(SUPPLIED MATERIAL begins)

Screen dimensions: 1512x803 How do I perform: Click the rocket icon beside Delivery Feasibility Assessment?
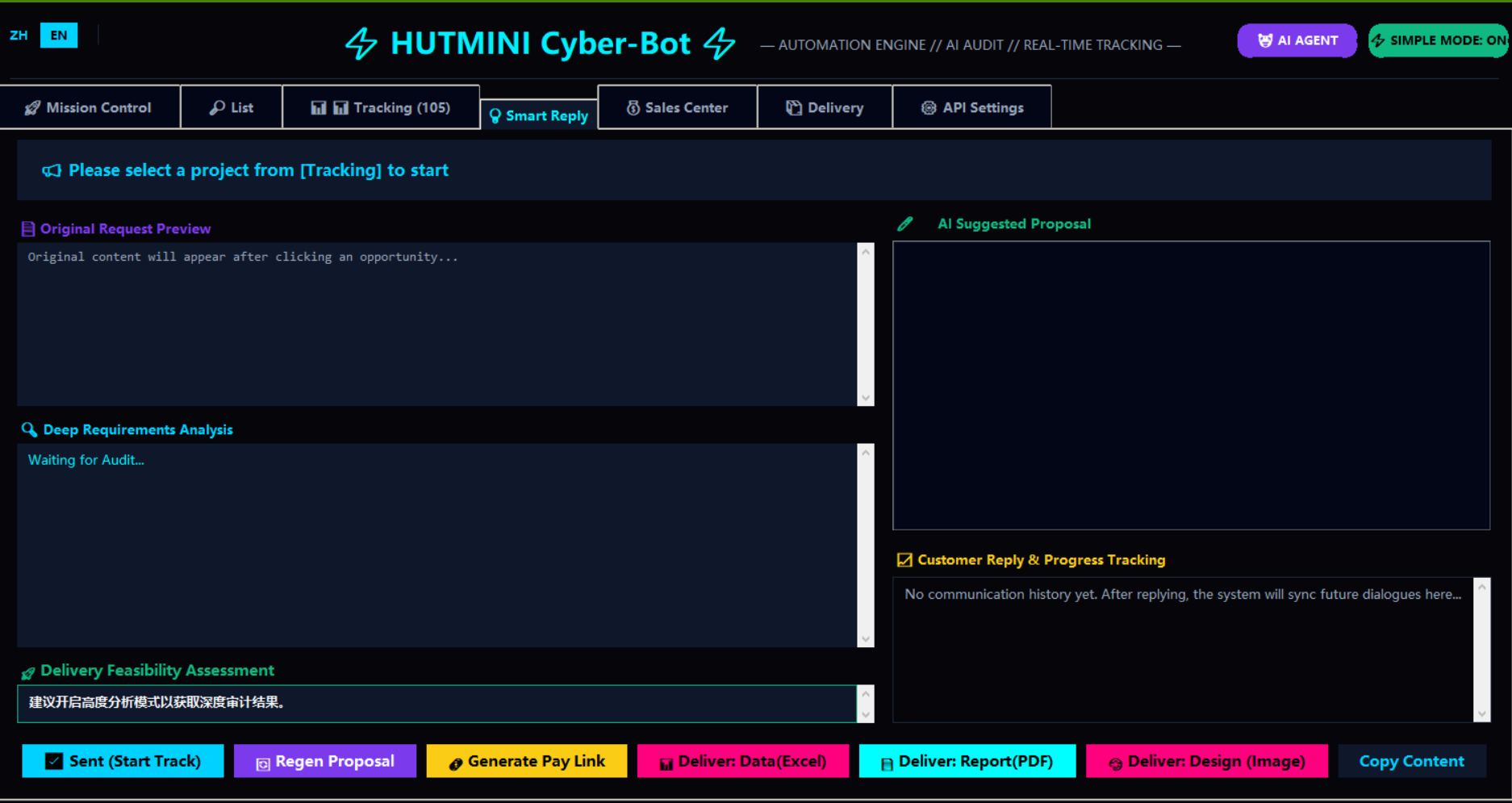(x=27, y=671)
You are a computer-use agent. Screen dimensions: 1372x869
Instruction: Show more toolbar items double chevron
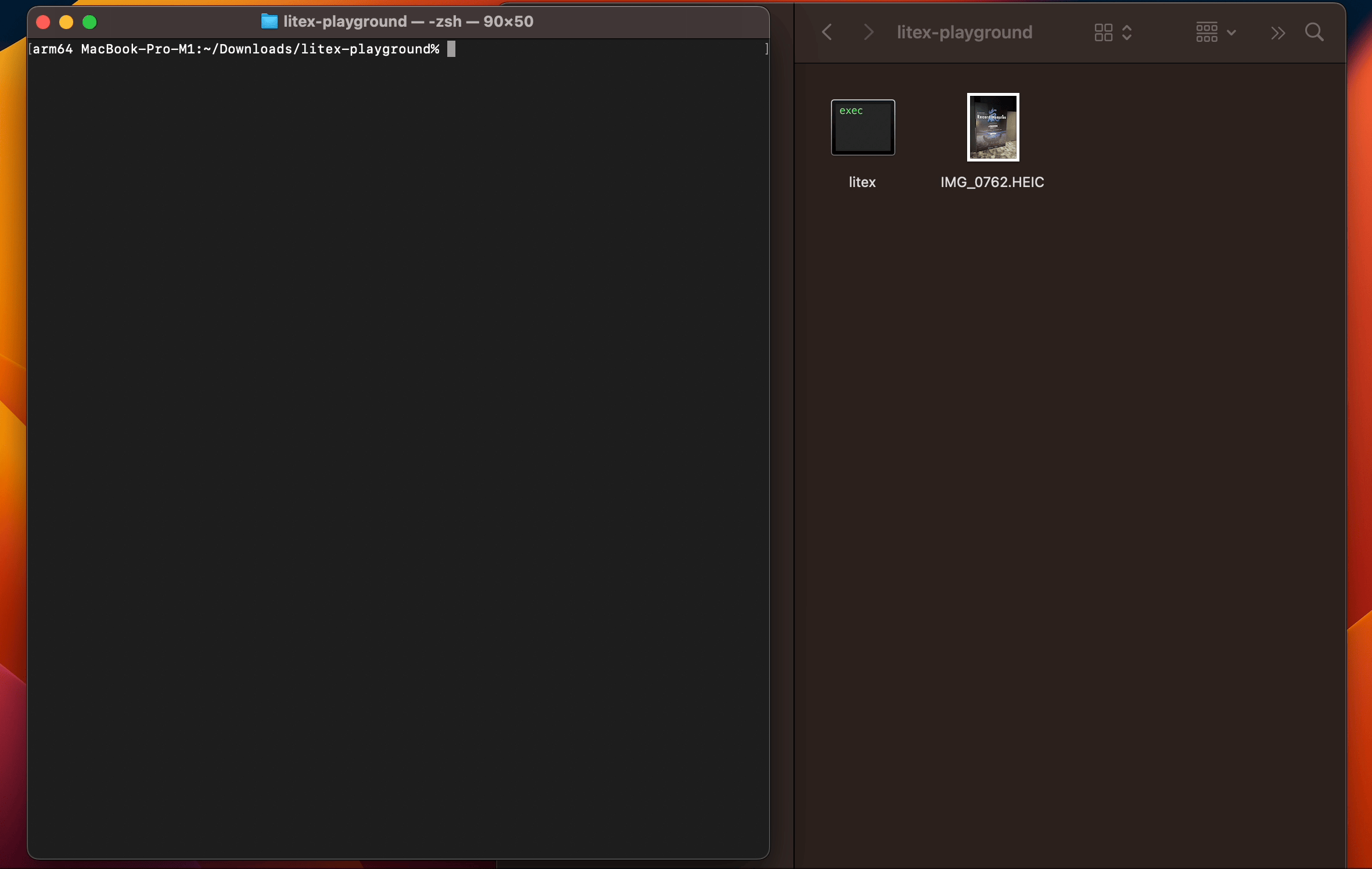pyautogui.click(x=1277, y=33)
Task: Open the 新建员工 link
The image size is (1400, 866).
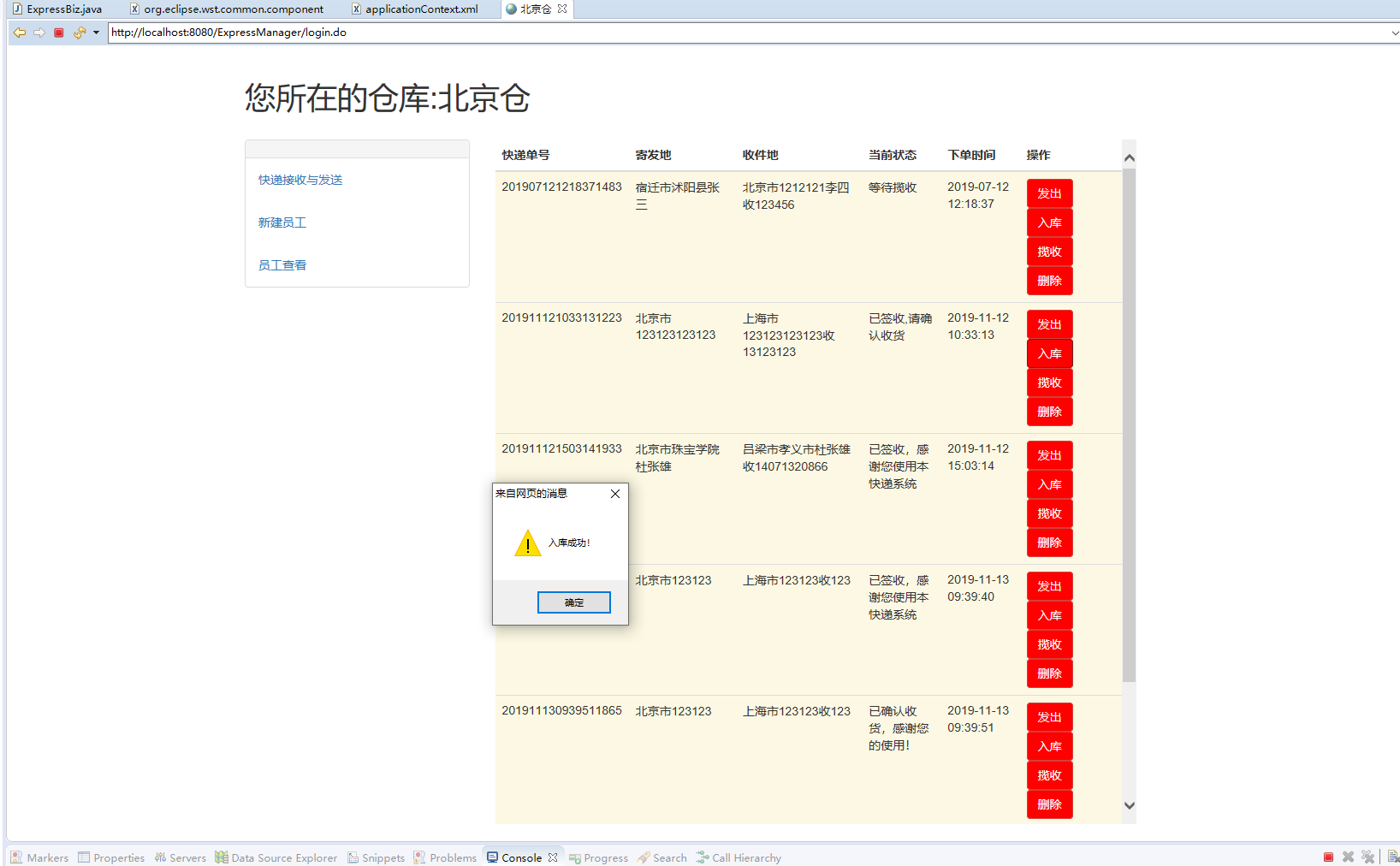Action: click(x=282, y=222)
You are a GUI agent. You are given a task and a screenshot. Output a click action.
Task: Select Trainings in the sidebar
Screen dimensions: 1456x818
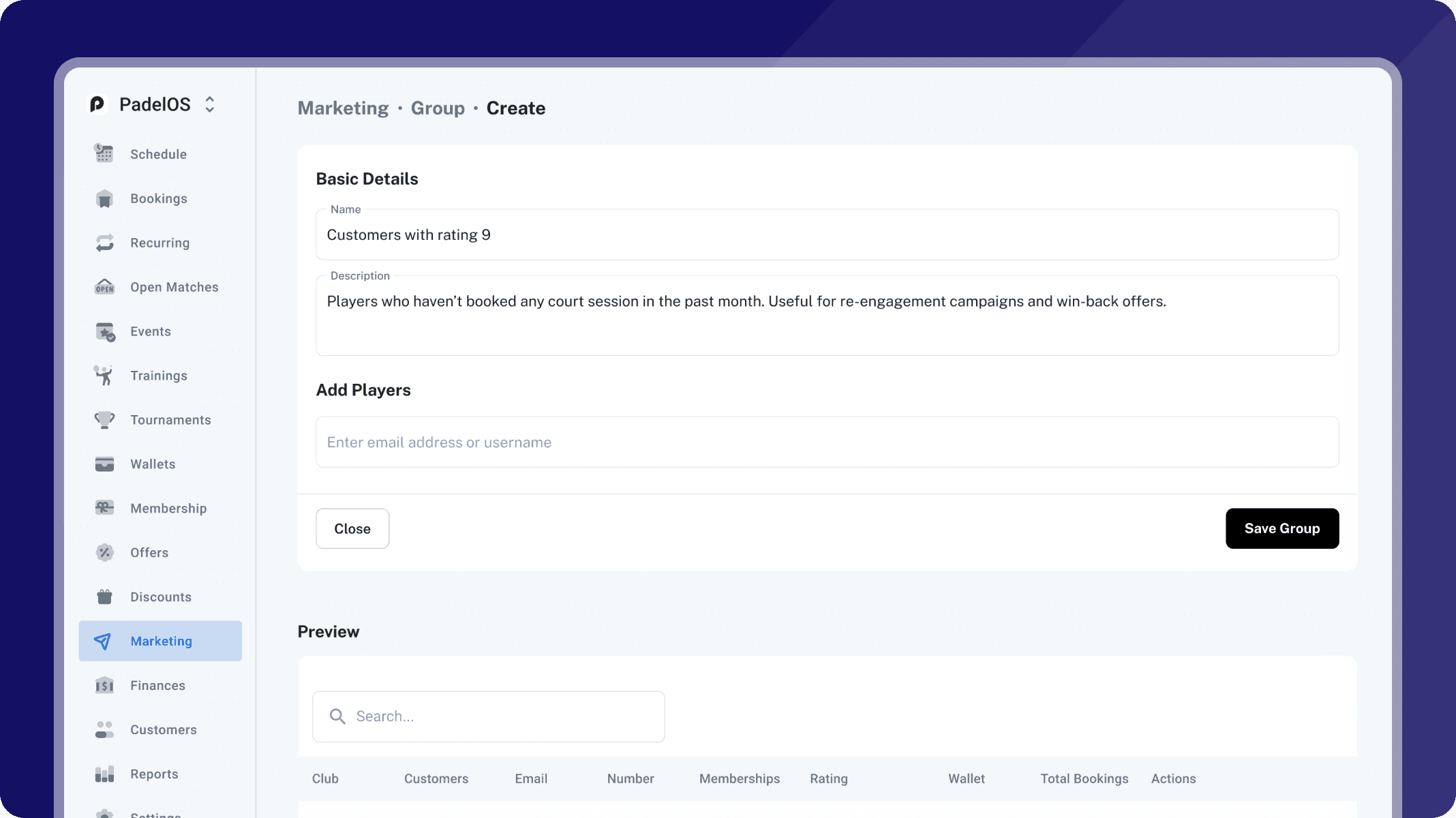click(158, 376)
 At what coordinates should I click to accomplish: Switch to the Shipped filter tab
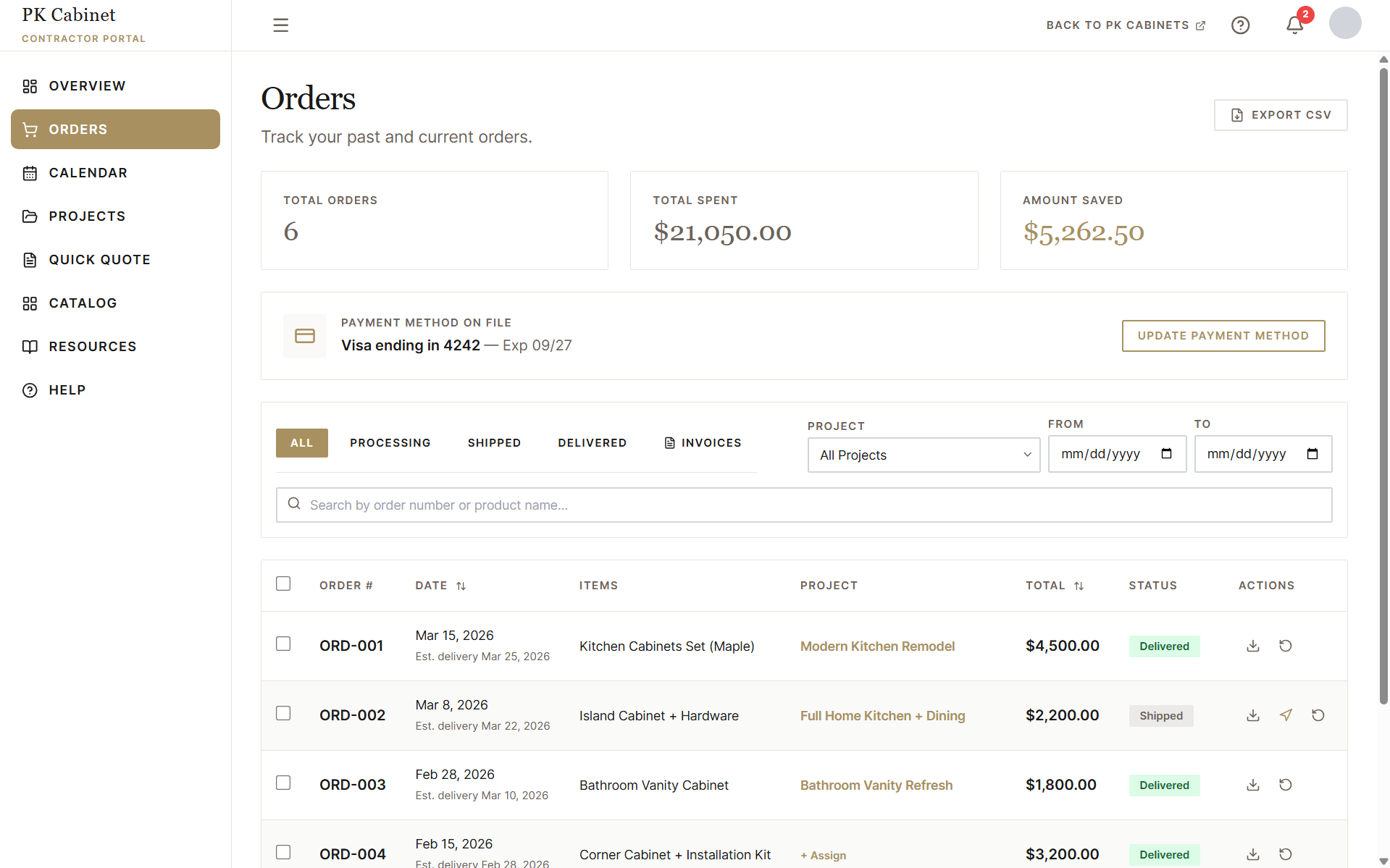pos(494,442)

(SUPPLIED MATERIAL ends)

• WHAT TO WORK ON:
Give every record again without changing a word. Exclude the pictures.

• SOLUTION TO THIS TASK:
Screen dimensions: 1512x803 How do I perform: Click the rocket icon beside Delivery Feasibility Assessment?
(x=27, y=671)
You are a computer-use agent. Screen dimensions: 1372x869
Instruction: Show more toolbar items double chevron
pyautogui.click(x=1277, y=33)
Task: Open the 新建员工 link
The image size is (1400, 866).
Action: click(x=282, y=222)
You are a GUI agent. You are given a task and a screenshot. Output a click action.
Task: Select Trainings in the sidebar
Screen dimensions: 1456x818
click(158, 376)
 At what coordinates should I click to accomplish: Switch to the Shipped filter tab
pos(494,442)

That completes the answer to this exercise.